Spring is raging right now. The unusually late cold snap had put things on hold and the sudden explosion of heat this week has taken everyone and everything by surprise. Two degrees last week, and days of high winds and torrential rain have been replaced by twenty-eight degrees and blazing sunshine.
Blossom is opening, bursting into life and dying – all at the same time. The magnolia has already been and gone – in less than a week. The cherry blossom is only now opening on the tree outside my window, but several days after the leaves began to appear. There is usually a good week of cherry blossom before the leaves start to unfurl. It is as if nature realises it needs to get a shift on. No time this year for a gradual and leisurely changing of the seasons. There is work to be done, leaves to open and glucose to be made. It’s time to photosynthesise!
It reminds me of springtime in Russia. It doesn’t last long. The thaw sets in, the snow starts to melt and spring happens in a matter of days. It is a thrilling end to the long winter months. I remember seeing butterflies flitting over swathes of primroses and the last drifts of snow, hidden from the sun – winter, spring and summer all at once.
I set out for the Sanctuary, for the second time this week. My first visit on Tuesday was to be with a work colleague. He had caught wind of my lunchtime escapes and was intrigued, so we arranged that I should show him around. What he didn’t tell me was that he had then emailed the whole Department, to tell them of the guided tour I was giving, and that I had a dozen people waiting eagerly to be shown around my own private demesne. Despite selfish misgivings, I was happy to share this magical place and delighted to see how the spirits of my companions were lifted by their visit to this enchanting place.
But today it was to be a solo trip. I walked down the path, past primroses and cowslips, keen to seek the shade and solitude. The heat was oppressive and the Sanctuary subdued. Geese were squabbling half-heartedly and a heron lifted itself wearily into the blue blue sky as I approached.

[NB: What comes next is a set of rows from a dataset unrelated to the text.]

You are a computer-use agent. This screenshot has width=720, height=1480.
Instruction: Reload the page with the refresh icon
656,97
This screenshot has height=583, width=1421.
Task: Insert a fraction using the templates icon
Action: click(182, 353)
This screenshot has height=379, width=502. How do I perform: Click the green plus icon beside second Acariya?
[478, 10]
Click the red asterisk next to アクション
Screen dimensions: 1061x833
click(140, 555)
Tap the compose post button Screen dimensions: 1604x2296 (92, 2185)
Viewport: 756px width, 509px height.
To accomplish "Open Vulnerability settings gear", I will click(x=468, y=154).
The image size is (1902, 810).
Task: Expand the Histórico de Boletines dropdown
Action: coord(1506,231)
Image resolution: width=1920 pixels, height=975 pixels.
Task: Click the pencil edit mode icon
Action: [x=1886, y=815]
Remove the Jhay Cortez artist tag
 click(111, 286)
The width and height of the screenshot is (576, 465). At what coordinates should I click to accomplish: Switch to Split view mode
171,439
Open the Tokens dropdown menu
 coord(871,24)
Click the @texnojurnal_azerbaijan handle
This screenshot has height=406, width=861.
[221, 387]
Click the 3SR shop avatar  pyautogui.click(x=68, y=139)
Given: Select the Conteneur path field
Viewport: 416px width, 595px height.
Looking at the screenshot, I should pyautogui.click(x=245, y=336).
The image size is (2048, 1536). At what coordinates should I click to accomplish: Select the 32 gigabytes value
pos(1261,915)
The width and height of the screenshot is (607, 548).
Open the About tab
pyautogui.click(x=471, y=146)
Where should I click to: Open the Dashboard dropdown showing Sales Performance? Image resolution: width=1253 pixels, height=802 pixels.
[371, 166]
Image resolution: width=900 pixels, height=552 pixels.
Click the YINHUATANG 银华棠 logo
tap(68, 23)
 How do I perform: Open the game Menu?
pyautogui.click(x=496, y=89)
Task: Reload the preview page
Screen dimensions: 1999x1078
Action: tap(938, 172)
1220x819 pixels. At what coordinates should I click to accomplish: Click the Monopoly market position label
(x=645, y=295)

It didn’t go far, landing on the branches of the now horizontal willow brought down in the February storms. Despite the trauma, the willow was coming into leaf – the life force unperturbed by its dramatic uprooting.
Walking past sprays of colour from the many and varied blossom and the most beautiful new green of the young leaves (is there a happier colour?) I came to a favourite bench. A bold robin flew into the tree above and started to sing – tiny insect things danced on the still water, catching the light like dust, disturbed only by the fin of a large carp sliding slowly as if it too was feeling the heat. The long-tailed tits came through. They are nesting on the other side of the water in a bramble thicket – it won’t be long before their brood make a noisy and cheerful addition to the Sanctuary’s roll call.
I dozed a while, deliciously so in the warm air, before heading back into the world beyond the gate.